EXCERPTED TEXT -
== == ==

Xen dom0 root filesystem over NFS Howto

Mirko Mariotti - Physics Department - University of Perugia
Riccardo M. CefalĂ  - Undergraduate Student - University of Perugia

Revision 2008-01-21 16:13:22

Introduction

"Dynamical Domains" is a project in which an application (called manager) is able to interact with a batch system and to run a set of different kind of domUs according to given rules on top of a pool of dom0. This is useful when for example you have very different computational tasks which requires completely different operating systems. Instead of compiling compatibility libraries, solve dependencies etc, you run a dedicated virtual machine for each task. For many machines the dom0 root filesystem is over NFS. The benefit of doing this is that we want Xen hypervisors to run on as many machines as possible without modifying the local hard disk of machines since it can be used in some other way (it can be a personal desktop, a lab workstation temporary unused etc.). This Howto is a part of the "Dynamical Domains" project and describes the way we followed to put a Xen dom0 over NFS.

Installation overview

To have a working installation several things are needed:

The following figure shows the logical structure of the network where the dinamical domains will be deployed.

The dom0s will run on the Computer Science Laboratory workstations at the Department of Physics. We already had a DHCP/PXE Enviroment with a server pictured in the figure as infolab offering a pre-existing LTSP system booting via PXE for the students workstations. On a separate virtual machine we set up the Boot Server virtdom, that will host the resources needed by the dom0s to boot. All the machines are on the same network segment, so we can use a unique DHCP server for all of them. Moreover this subnetwork is connected to the Physics Department LAN and to the Internet through the "weblab" gateway. Since the workstations are used by students and professors for their lessons and tasks, the configuration is required to be transparently switchable between the normal daily use profile and the dom0s pool one. Obviously this enviroment can be built using only one machine that hosts all the needed services. We added virtdom to keep the daily use enviroment completely separated from the dom0 pool.

== == ==

Word and item position data -
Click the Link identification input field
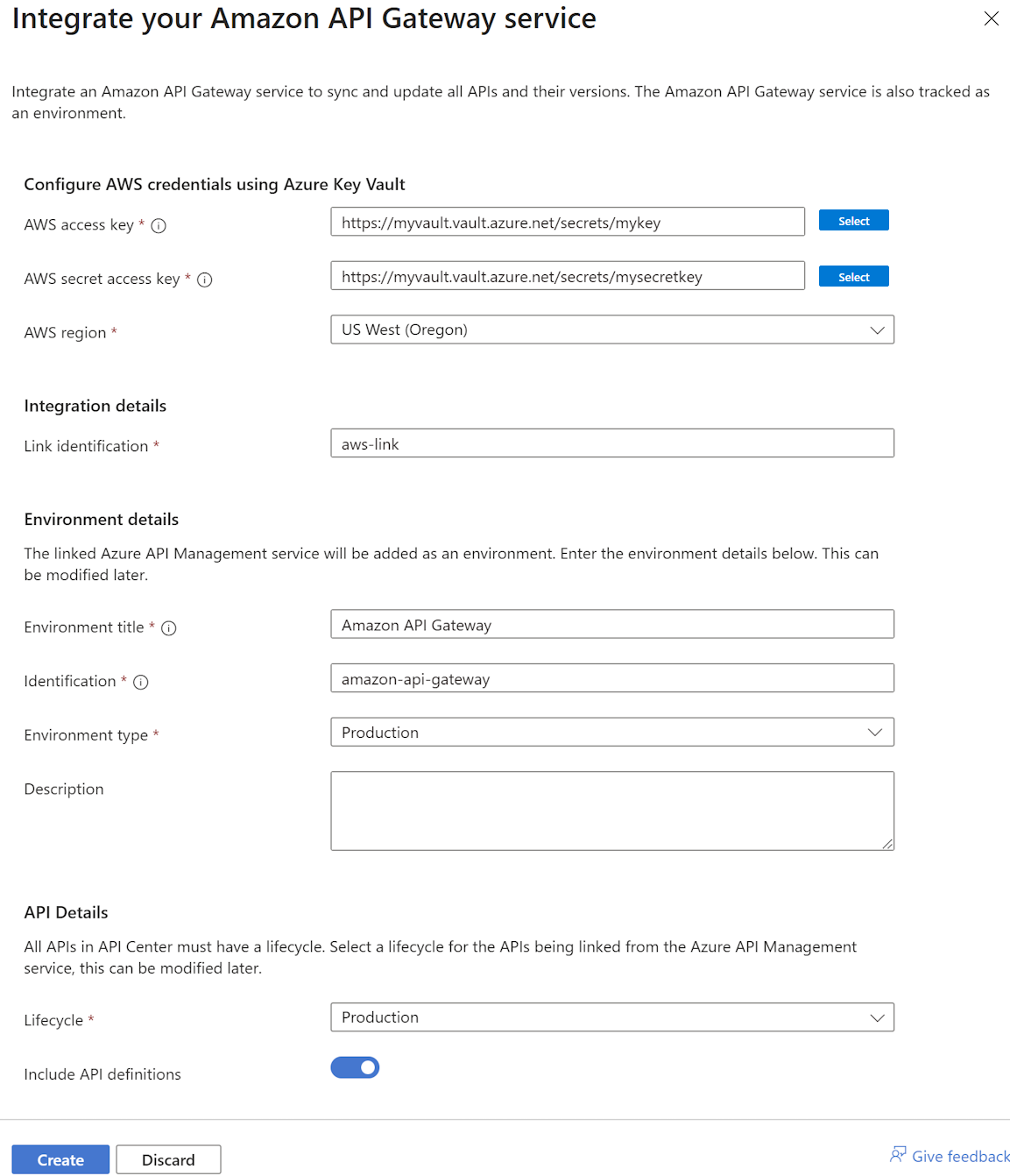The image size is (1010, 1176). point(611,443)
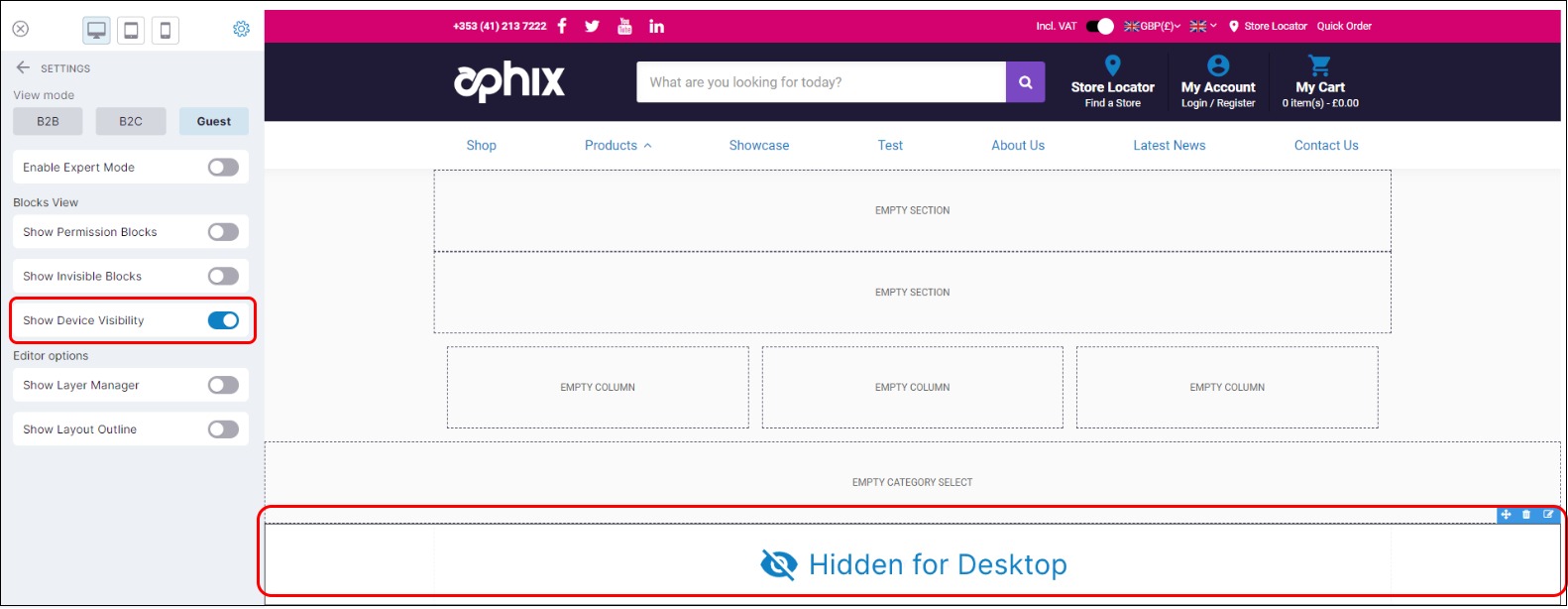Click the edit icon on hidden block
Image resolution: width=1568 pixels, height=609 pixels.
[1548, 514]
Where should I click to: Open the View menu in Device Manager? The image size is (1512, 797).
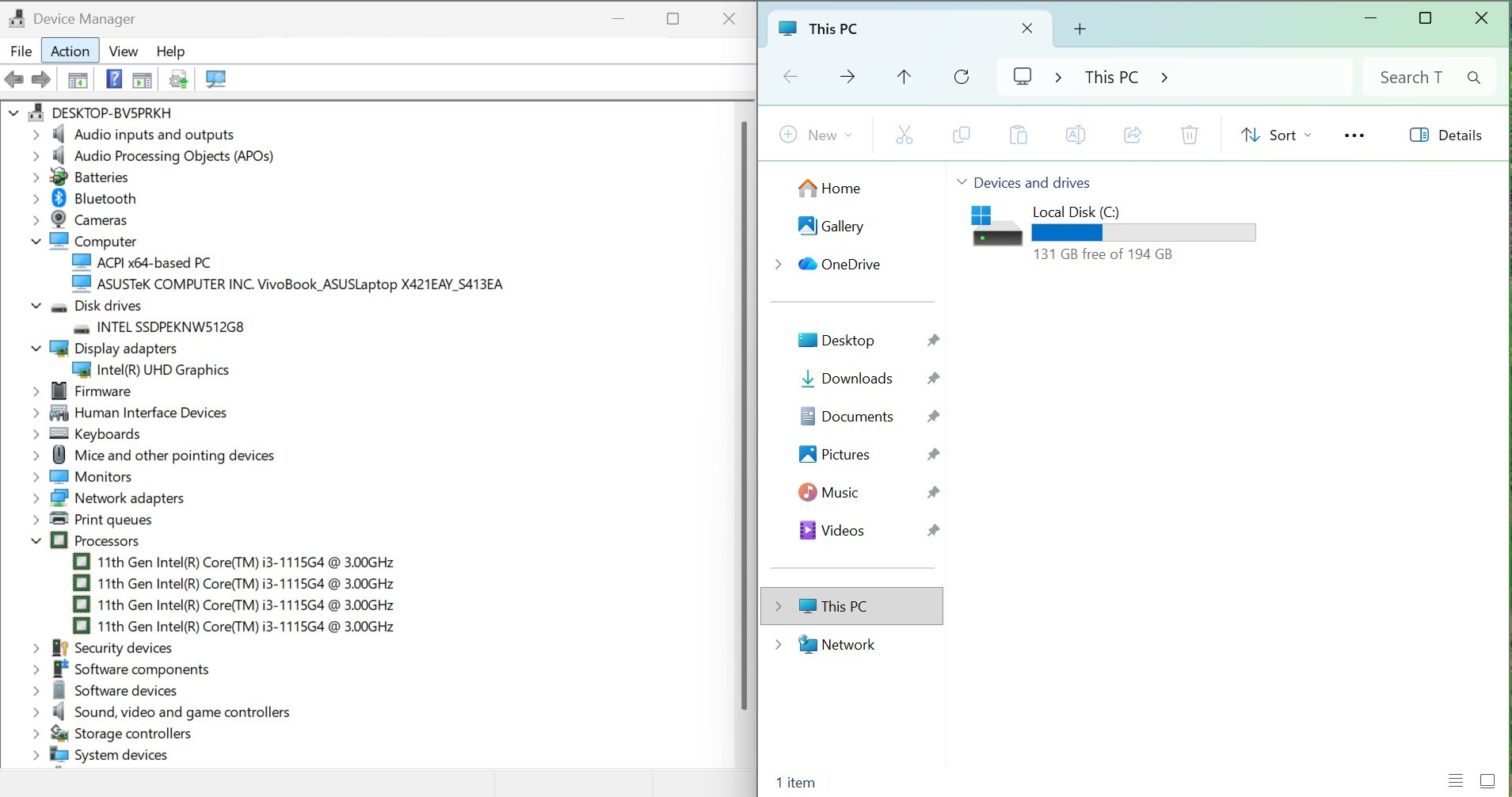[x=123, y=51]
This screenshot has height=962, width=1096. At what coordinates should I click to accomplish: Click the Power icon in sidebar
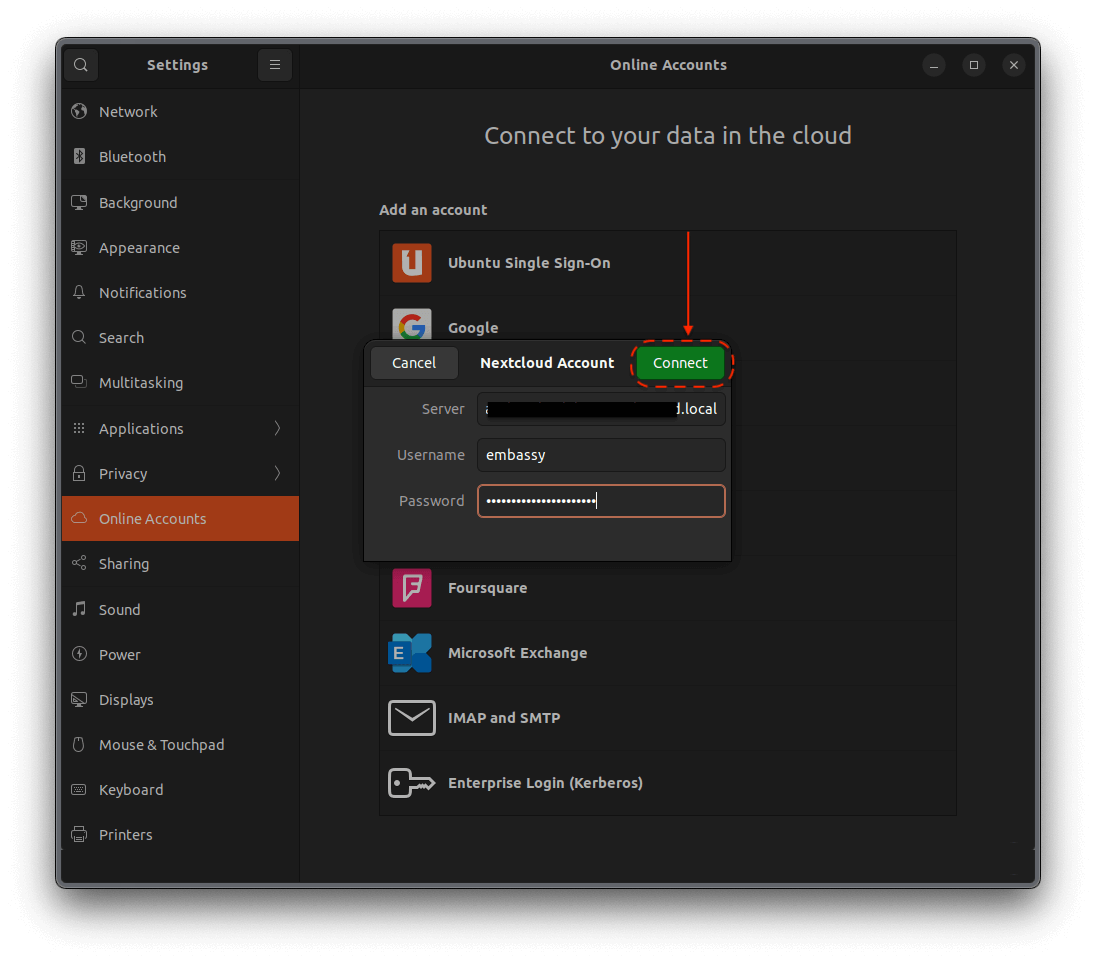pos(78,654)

== == ==

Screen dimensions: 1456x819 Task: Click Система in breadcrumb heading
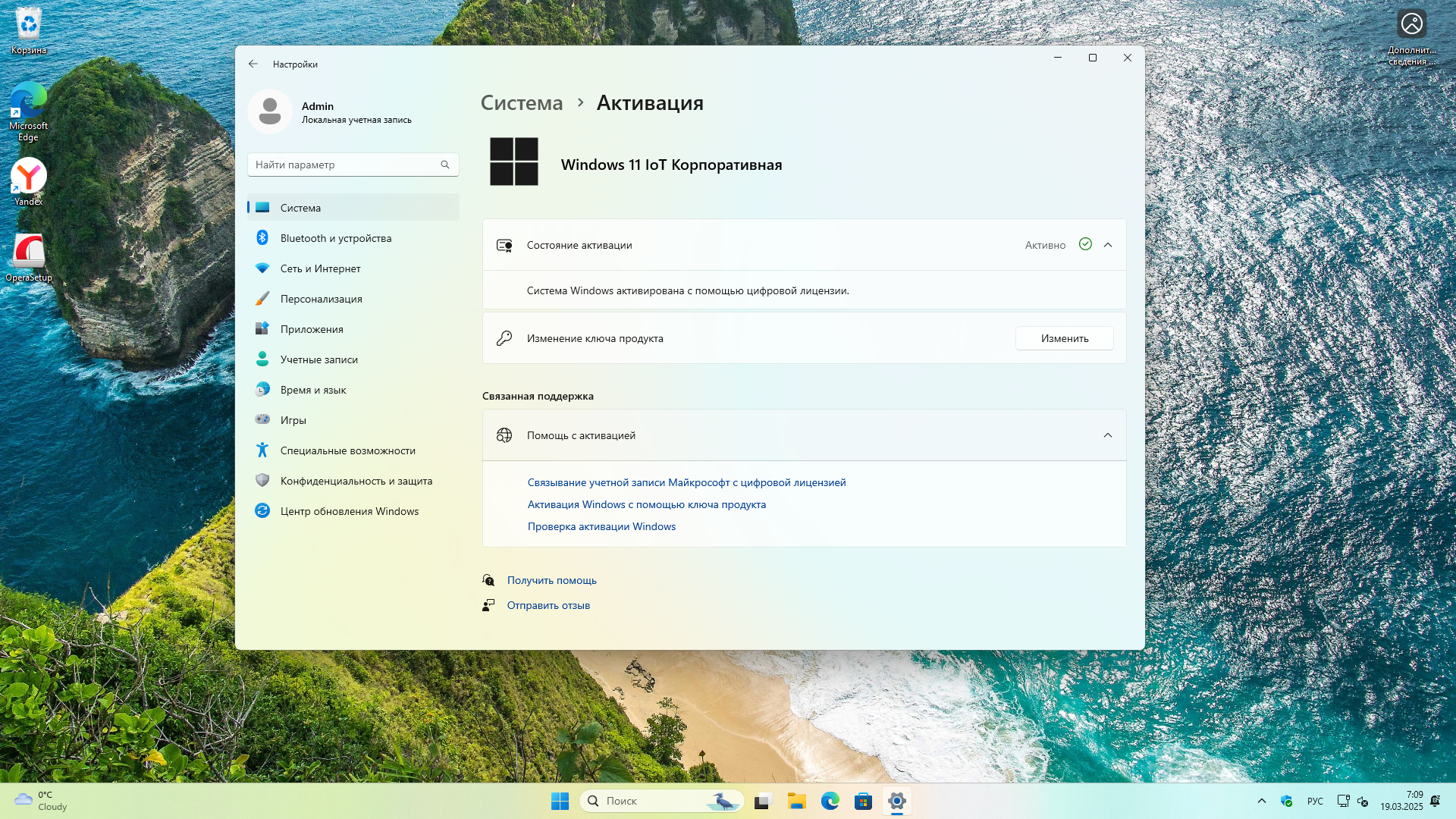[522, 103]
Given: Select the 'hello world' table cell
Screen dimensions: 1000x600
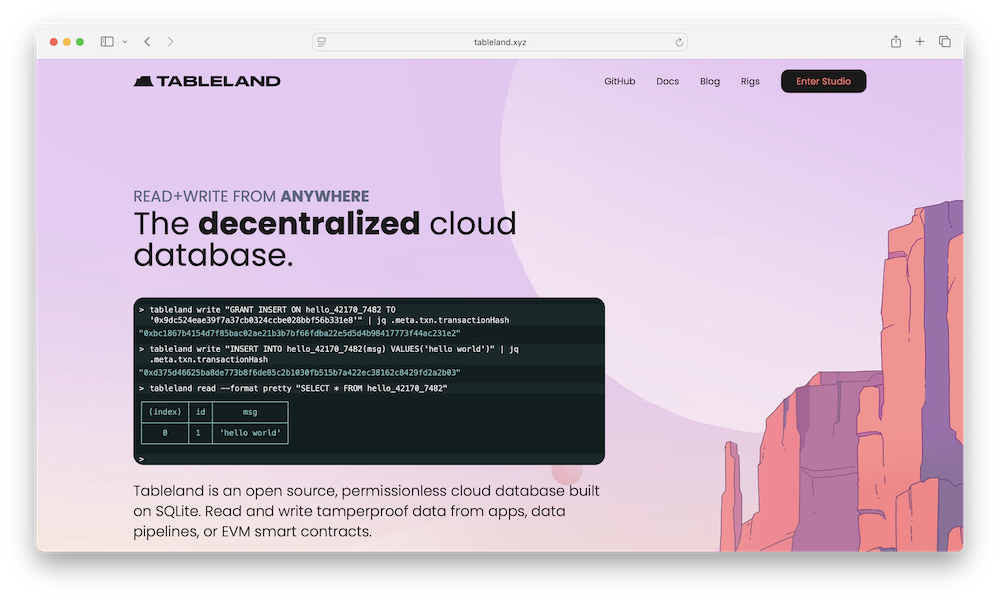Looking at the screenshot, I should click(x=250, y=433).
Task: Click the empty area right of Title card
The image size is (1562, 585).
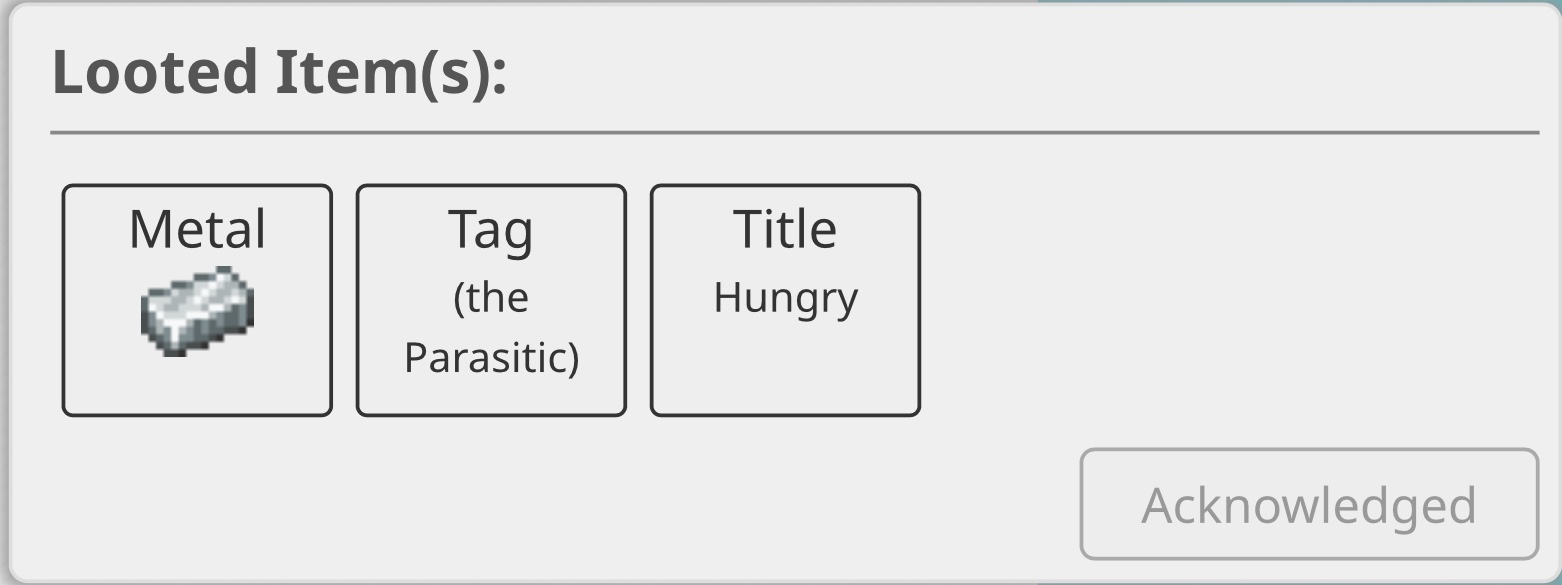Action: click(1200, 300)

== == ==

TASK LIST -
• a. In the records, copy out everything from the line containing "Where should I" down to the line containing "pos(78,654)", including both of those lines, and omit the pictures.
• b. Pick up the howto on running a Xen dom0 root filesystem over NFS from where it stops.

EXPECTED RESULTS -
• a.
Where should I click to: Open the View menu in Device Manager? The image size is (1512, 797).
[x=123, y=51]
This screenshot has height=962, width=1096. At what coordinates should I click to accomplish: Click the Power icon in sidebar
pos(78,654)

• b.
Our configuration

We made this configuration with the following Distro,Software and Hardware:

PXE-enabled NICs

The first thing needed to boot a diskless station is a way to get a kernel from a remote server over the LAN. Several methods are possible: PXE, Etherboot, gPXE, Netboot, etc. We are lucky since all our NICs have a PXE stack. In order to boot over the network only few thing are needed to be checked:

DHCP server configuration

The first interaction is between the PXE stack of the NIC and the DHCP Server, infolab. The DHCP server stores all the informations needed to let a diskless station boot. Besides all the network parameters it offers to machines the location of a boot server, the name of a pxe bootloader and eventually, configuration file or arguments to be passed to it. A typical DHCP configuration file for a netbooting machine follows:

[...]

option space PXE;
option PXE.mtftp-ip               code 1 = ip-address;
option PXE.mtftp-cport            code 2 = unsigned integer 16;
option PXE.mtftp-sport            code 3 = unsigned integer 16;
option PXE.mtftp-tmout            code 4 = unsigned integer 8;
option PXE.mtftp-delay            code 5 = unsigned integer 8;
option PXE.discovery-control      code 6 = unsigned integer 8;
option PXE.discovery-mcast-addr   code 7 = ip-address;

class "pxeclients"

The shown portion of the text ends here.